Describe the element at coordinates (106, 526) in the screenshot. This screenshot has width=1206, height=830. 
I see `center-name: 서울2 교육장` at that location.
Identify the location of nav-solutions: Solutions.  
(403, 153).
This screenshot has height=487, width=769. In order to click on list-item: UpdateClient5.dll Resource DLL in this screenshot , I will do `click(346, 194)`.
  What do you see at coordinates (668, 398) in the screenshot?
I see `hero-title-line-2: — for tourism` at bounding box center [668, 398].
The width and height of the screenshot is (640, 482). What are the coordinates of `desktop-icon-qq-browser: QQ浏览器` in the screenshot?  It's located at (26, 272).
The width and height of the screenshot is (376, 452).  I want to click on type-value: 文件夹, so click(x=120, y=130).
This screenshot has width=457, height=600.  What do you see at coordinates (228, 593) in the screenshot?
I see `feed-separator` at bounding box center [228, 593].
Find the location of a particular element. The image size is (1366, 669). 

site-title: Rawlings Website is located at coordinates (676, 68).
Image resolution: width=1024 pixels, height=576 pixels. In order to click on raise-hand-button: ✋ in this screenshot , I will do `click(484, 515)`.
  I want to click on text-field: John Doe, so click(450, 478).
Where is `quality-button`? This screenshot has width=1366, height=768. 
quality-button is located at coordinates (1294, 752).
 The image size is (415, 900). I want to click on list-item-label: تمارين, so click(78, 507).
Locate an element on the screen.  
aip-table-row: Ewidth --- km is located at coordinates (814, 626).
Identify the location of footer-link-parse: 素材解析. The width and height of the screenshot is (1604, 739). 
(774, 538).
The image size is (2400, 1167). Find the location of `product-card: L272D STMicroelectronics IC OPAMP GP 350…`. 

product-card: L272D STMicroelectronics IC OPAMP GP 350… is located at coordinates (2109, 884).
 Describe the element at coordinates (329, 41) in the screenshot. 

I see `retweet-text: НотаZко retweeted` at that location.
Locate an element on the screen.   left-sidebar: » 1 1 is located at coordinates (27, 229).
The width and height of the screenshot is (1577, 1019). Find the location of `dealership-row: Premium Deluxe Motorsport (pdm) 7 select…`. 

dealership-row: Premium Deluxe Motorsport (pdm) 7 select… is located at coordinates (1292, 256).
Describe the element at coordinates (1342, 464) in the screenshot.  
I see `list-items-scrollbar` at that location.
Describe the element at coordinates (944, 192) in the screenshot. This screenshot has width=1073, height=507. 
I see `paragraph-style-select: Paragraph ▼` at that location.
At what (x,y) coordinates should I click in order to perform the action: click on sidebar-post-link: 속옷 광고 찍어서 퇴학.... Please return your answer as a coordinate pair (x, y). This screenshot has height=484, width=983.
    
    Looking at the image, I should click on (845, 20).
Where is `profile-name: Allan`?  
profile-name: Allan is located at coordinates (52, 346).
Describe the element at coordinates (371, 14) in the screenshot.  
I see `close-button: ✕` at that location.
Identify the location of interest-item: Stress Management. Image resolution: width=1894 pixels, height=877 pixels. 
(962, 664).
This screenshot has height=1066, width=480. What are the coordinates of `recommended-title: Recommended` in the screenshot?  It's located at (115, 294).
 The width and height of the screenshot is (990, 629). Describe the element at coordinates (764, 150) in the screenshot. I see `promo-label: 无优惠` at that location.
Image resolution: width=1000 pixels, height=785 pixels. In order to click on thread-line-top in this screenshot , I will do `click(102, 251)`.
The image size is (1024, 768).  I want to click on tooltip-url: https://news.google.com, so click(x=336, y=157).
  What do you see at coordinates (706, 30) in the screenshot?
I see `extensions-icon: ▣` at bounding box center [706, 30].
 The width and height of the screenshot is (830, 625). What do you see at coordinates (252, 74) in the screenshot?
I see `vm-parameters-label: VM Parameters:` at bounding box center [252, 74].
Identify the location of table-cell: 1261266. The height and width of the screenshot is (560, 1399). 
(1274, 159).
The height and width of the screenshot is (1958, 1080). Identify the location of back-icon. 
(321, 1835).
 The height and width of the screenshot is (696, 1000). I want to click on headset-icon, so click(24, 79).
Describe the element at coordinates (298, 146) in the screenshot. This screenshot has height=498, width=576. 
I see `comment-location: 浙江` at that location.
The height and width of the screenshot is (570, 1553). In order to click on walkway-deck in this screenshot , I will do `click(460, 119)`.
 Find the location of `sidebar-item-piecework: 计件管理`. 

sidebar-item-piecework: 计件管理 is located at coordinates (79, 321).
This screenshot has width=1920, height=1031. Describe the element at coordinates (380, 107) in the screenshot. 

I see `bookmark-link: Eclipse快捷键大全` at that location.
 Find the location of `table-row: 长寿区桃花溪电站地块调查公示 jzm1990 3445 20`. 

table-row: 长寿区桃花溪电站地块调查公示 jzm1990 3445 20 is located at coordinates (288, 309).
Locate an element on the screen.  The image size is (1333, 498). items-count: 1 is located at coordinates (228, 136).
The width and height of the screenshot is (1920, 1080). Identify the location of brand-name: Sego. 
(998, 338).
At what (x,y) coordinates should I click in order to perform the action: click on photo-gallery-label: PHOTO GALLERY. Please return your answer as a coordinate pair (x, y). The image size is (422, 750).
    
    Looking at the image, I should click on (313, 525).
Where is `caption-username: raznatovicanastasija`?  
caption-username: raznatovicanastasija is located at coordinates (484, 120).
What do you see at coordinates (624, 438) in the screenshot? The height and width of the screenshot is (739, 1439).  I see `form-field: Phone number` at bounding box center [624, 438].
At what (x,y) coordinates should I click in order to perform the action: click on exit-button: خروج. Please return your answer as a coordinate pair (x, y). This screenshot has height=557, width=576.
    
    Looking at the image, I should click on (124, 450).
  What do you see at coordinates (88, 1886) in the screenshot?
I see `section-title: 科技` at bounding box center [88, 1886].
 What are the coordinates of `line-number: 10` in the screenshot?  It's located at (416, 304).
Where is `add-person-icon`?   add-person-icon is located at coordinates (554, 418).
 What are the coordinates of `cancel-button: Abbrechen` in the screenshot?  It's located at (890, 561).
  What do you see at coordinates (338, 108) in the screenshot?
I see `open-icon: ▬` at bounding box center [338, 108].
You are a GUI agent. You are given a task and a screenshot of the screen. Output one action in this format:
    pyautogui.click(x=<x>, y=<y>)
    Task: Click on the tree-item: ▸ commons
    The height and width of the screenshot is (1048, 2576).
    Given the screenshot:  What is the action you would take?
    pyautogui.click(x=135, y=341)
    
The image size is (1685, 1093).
============
**WHAT YOU ARE ASKED TO DO:**
Can you retype the records above, from the line with "has height=557, width=576." up to and including the line with "Looking at the image, I should click on (124, 450)."?

**RESULT:**
At what (x,y) coordinates should I click in order to perform the action: click on exit-button: خروج. Please return your answer as a coordinate pair (x, y). This screenshot has height=557, width=576.
    
    Looking at the image, I should click on (124, 450).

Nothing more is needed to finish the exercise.